## Provided text
Soon after, the bodies of the martyrs were venerated, the first evidence we have of this being in the “Martyrium Polycarpi” (c. 156-7), where the relics of Saint Polycarp are desribed as “more valuable than precious stones and finer than refined gold” (ch. 18), to be carefully collected and honoured by a memorial service for the saint at the place where they were laid.

Relics of the saints are of three distinct “classes”. First Class relics are from their bodies: bone, flesh or blood. Second Class relics are items used or worn by the saints. Third Class relics are pieces of cloth touched to a First Class relic, generally mounted in a prayer card (As are our 3rd. Class relics of St. Philomena).


When finishing my studies for the priesthood in Rome, some 18 years ago, I came across a church which possessed dozens of relics, hidden away behind bars in a dusty place. On asking one of the priests whether I might have one to venerate, he laughed, mockingly, “What do you want old bones for? Eh? ”

Some years later, walking down a street in Chicago, a little old nun in full habit (Glory to God!) came up to me, obviously in distress, and asked me please to accompany her to the local rectory. This I did, whereupon she presented me with a box full of relics, some in beautiful containers (reliquaries). She explained to me that the “modern” Pastor had told her to throw the “old bones”, as he put it, in the trash and she begged me to bury them with reverence. I thanked her profusely for this treasure and assured her that I would go far further than her initial request: they would be venerated. And so they are. This priceless gift contained relics of the True Cross, First Class relics of Saint Dominic, Saint Ann, Saint Pius X, Saint Catherine Labouré, Saint Margaret Mary, Saint Martin de Porres, and others, all with certificates of authentication from Rome. I already had First Class relics of St. Thomas of Canterbury (exceedingly rare), Pope St. Gregory VII and Saint Margaret of Antioch, given to me at my ordination in 1984 . In 1991 Bishop Canisius Van Lierde, Vicar General to Pope John Paul II most graciously gave us a First Class relic of Saint Philomena. This dear bis\hop gave us another in 1994. All these priceless treasures are regularly venerated on their particular Feast Days and that of Saint Philomena on her Feast Days and every Friday after our evening High Mass.

## Dataset excerpt
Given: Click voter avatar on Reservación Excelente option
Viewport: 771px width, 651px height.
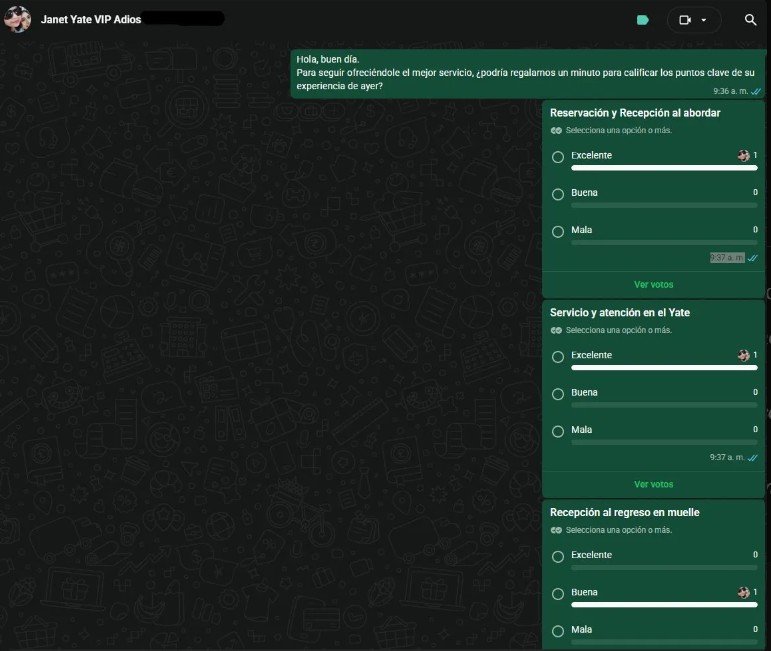Looking at the screenshot, I should coord(743,156).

## Exercise description
Update the relics passage by writing out everything from "Soon after, the" down to "they were laid.", putting "St. Polycarp" in place of "Saint Polycarp".

## Response for this exercise
Soon after, the bodies of the martyrs were venerated, the first evidence we have of this being in the “Martyrium Polycarpi” (c. 156-7), where the relics of St. Polycarp are desribed as “more valuable than precious stones and finer than refined gold” (ch. 18), to be carefully collected and honoured by a memorial service for the saint at the place where they were laid.